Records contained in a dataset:
■ ■ ■ ■

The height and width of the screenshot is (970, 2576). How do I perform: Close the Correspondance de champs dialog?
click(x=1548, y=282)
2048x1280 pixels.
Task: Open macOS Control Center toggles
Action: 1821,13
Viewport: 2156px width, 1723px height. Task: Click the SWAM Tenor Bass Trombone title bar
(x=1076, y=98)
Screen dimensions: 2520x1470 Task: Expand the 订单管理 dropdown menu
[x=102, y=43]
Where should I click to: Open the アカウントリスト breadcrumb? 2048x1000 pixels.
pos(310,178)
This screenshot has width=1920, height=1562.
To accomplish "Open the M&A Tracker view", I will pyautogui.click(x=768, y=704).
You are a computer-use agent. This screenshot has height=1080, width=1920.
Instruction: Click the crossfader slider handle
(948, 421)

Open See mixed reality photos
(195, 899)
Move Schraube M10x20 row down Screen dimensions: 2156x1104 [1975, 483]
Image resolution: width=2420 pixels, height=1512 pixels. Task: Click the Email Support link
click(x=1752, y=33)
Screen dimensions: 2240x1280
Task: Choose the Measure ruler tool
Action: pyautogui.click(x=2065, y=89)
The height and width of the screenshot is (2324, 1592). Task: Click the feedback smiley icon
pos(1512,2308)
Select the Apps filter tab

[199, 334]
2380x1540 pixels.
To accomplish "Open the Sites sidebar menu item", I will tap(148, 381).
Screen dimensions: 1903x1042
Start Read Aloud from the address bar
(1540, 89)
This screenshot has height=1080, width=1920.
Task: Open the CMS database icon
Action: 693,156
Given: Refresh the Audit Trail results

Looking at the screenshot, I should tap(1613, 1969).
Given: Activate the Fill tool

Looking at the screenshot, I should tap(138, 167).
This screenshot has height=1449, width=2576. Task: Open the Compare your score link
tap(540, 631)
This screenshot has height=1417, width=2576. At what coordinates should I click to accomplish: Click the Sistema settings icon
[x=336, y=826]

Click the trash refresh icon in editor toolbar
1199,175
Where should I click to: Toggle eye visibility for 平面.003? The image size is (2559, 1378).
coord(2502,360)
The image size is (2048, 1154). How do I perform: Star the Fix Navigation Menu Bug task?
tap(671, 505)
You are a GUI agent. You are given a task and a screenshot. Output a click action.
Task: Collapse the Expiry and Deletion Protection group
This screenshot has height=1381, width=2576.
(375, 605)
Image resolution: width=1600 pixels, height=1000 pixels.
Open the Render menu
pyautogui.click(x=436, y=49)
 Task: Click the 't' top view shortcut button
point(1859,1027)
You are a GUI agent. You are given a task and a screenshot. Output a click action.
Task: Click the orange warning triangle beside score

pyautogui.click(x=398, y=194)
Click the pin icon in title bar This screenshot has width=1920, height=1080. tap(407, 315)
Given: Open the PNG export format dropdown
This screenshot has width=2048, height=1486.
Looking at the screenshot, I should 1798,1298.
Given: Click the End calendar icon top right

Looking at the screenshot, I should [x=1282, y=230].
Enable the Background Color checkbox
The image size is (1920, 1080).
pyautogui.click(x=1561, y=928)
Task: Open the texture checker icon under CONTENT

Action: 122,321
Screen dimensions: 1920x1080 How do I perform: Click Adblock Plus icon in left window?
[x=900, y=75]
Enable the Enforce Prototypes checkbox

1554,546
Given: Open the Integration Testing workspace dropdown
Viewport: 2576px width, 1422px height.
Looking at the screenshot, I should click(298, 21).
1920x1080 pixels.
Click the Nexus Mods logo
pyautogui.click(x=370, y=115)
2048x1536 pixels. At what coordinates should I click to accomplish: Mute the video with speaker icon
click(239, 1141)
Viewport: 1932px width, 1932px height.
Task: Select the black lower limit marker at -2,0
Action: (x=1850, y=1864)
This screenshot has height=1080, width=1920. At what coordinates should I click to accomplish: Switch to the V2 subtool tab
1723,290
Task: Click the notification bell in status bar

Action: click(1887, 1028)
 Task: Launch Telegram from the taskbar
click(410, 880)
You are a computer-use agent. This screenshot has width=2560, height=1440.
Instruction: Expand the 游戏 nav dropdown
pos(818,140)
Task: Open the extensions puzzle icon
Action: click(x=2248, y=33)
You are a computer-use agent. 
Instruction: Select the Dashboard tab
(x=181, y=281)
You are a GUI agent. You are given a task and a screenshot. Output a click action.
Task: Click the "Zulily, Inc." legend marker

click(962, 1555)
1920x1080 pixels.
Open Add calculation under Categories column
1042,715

■ ■ ■ ■

#### REQUIRED ACTION:
Above are the entries. Quote exactly the lines from the one bearing "Screen dimensions: 2520x1470" through the one bearing "Move Schraube M10x20".

#### TASK RESPONSE:
Screen dimensions: 2520x1470 Task: Expand the 订单管理 dropdown menu
[x=102, y=43]
Where should I click to: Open the アカウントリスト breadcrumb? 2048x1000 pixels.
pos(310,178)
This screenshot has width=1920, height=1562.
To accomplish "Open the M&A Tracker view", I will pyautogui.click(x=768, y=704).
You are a computer-use agent. This screenshot has height=1080, width=1920.
Instruction: Click the crossfader slider handle
(948, 421)

Open See mixed reality photos
(195, 899)
Move Schraube M10x20 row down Screen dimensions: 2156x1104 [1975, 483]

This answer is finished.